İlk tahsilini memleketinde yaptı. Tahsîl için Hindistan’a gitti. Bilhassa lisanlara karşı kabiliyetli olan Cemâleddîn; Farsça, Arapça, Fransızca öğrendi. Milliyeti kesin olmayan, Cemaleddîn-i Eganî’nin; Türk, Afganlı, İranlı ve Hindli olduğu hakkında çeşitli rivayetler vardır. Türklerle konuşurken Türk’üm, Afganlılarla konuşurken Afganlıyım diyen Cemâleddîn-i Efgânî, din bilgisi az olduğundan, doğru yolda olmayanların te’sirinde kalarak Ehl-i sünnet îtikâdından ayrıldı ve İslâm âleminde on dokuzuncu yüzyılın sonlarında ortaya çıkan dinde reform hareketlerinin önderliğini yaptı! 1857’de hac bahanesiyle Hicaz’a gidip reform fikirlerini anlatma fırsatı buldu. Hicaz’dan Kabil’e dönüp, Dost Muhammed Hân zamanında hükümet ricali arasında bulundu. Hindistan’a, oradan da Mısır’a geçti.

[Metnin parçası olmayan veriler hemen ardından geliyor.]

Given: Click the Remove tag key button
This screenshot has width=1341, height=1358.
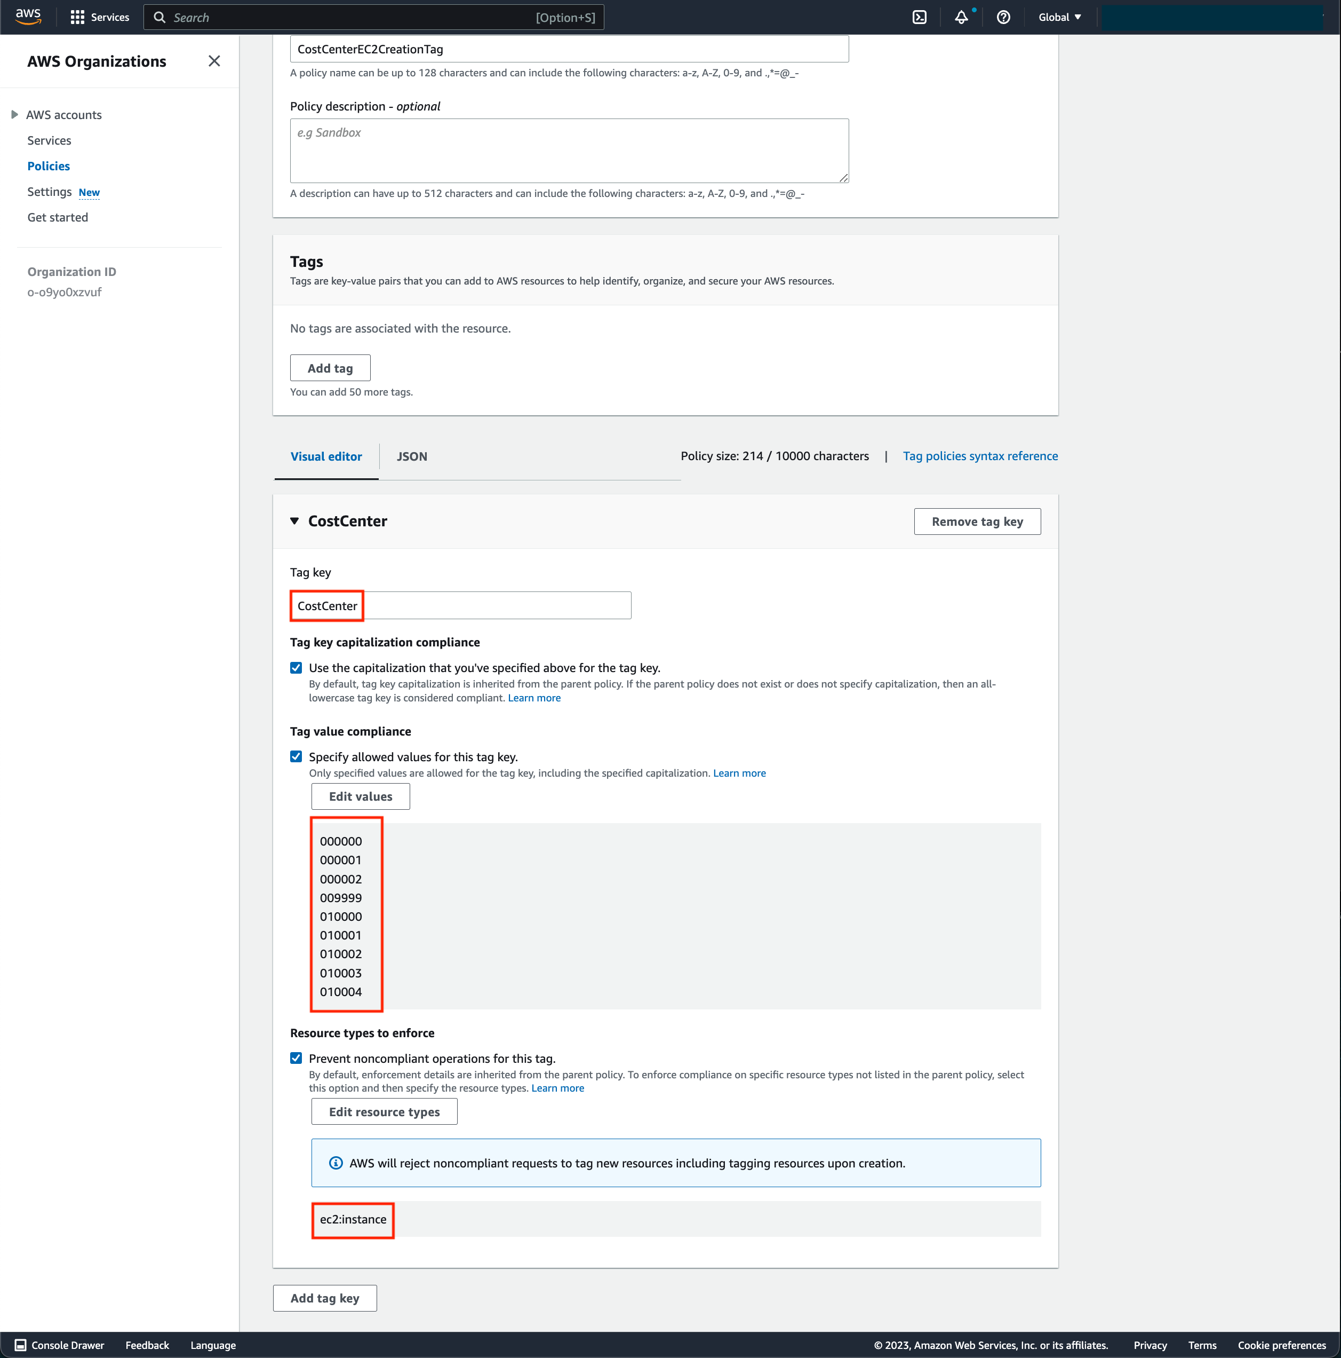Looking at the screenshot, I should click(976, 521).
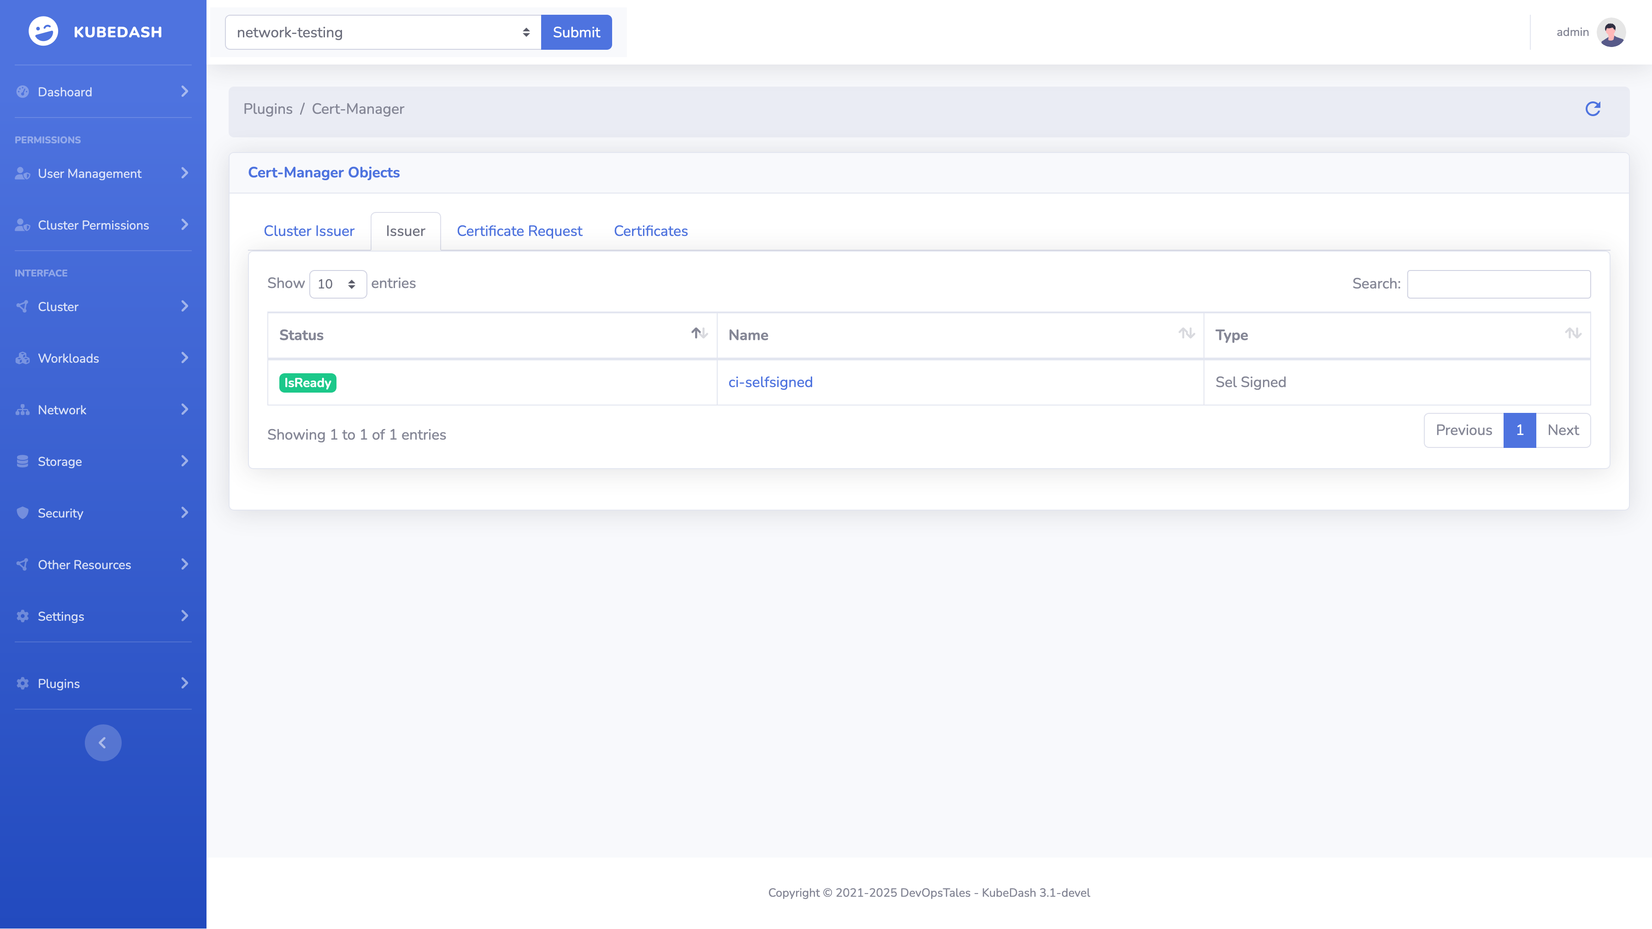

Tanzîmât dönemi Osmanlı sadrâzamlarından Alî Paşa tarafından 1868’de İstanbul’a davet edilerek, Meclis-i meârif âzâlığı vazifesi verildi. Osmanlı Dâr-ül-fünûnu’nun açılışında verdiği bir konferansta; “İslâmî Abdülazîz Devleti’nin semâsından ziyâde güneşler çıkararak, onların nurları ile bütün âlemi nurlandıran ve kendilerine vükelâ yaparak hilâfet yolunda karar kıldıran Muhammedi Osmanlı saltanatının feleğinden parlak bedirler gösteren ve onların ziyası ile bütün Âdemoğullarını aydınlatan, kendilerini vezirler yaparak adalet mıntıkasında isbat eden Allah’a hamd olsun.
Salât da; yüce akıllara ve zekî nefslere, bâhusus akl-ı külle ve yolları kânunlaştırana (san’atlardan bir san’atı elde eden peygambere) ve O’nun nurlarından iktibas ederek makamların en yükseğine erişenlere olsun…” diyerek, peygamberliğin san’atlardan bir san’at olduğunu, İslâmiyet’in ilmî ilerlemelere mâni olduğunu iddia etti. Cemâleddîn-i Efgânî’nîn bu konuşması, Osmanlı âlimlerince şiddetle tenkîd edildi. Din ve devlet aleyhinde başka konuşmaları da bulunan Cemâleddîn-i Efgânî’nin fesatçılığı ortaya çıkınca, İstanbul’dan kovuldu. Osmanlı şeyhülislâmı Hasan Fehmi Efendi, onun cahilliğini ve yanlış yolda olduğunu bütün delilleriyle ortaya koydu.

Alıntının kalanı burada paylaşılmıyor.